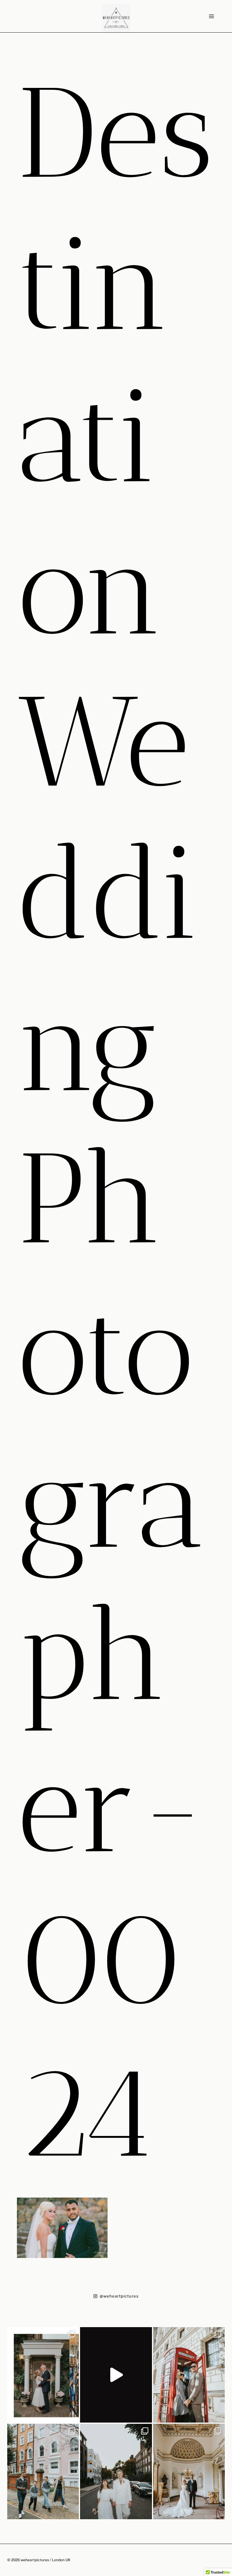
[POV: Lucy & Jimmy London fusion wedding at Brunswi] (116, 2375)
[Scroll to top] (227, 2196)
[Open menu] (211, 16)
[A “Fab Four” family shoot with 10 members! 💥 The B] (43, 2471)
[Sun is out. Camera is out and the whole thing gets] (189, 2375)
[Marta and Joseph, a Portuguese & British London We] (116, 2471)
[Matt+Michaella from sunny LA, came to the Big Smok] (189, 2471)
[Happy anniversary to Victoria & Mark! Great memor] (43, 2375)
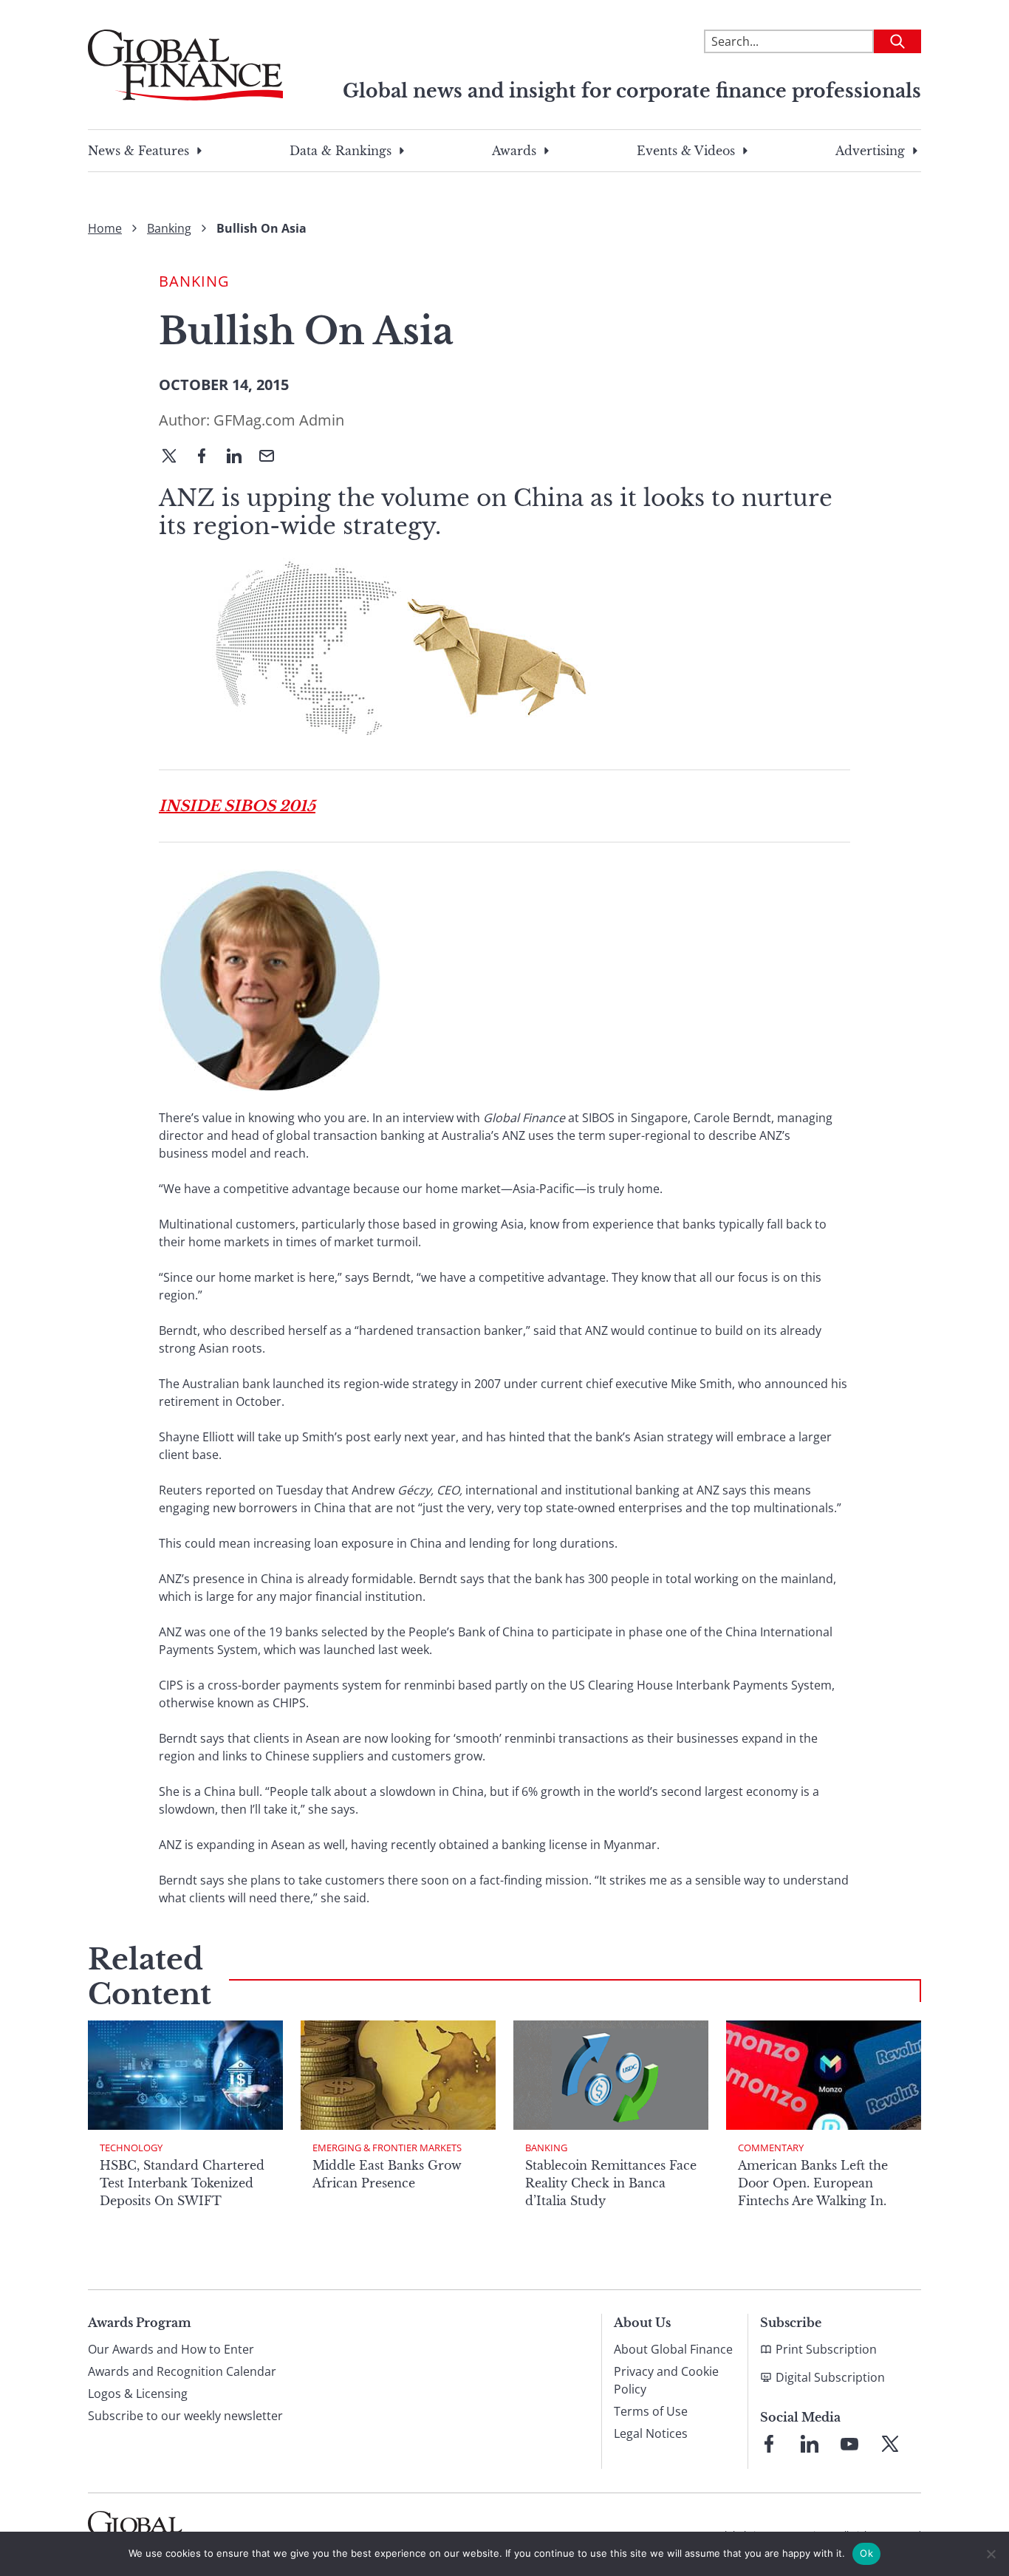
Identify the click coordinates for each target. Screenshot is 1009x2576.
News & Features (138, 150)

-=-=-=-=-

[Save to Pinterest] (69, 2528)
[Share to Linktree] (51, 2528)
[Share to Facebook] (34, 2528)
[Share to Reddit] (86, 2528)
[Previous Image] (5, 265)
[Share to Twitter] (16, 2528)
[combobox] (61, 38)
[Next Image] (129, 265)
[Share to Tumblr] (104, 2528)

-=-=-=-=-

> **Assigned task**
All lines above between those holding "Identify the click" and "News & Features (138, 150)", inclusive, must be set down unchanged, and no other line may be included.

> **Task output**
Identify the click coordinates for each target. Screenshot is 1009x2576.
News & Features (138, 150)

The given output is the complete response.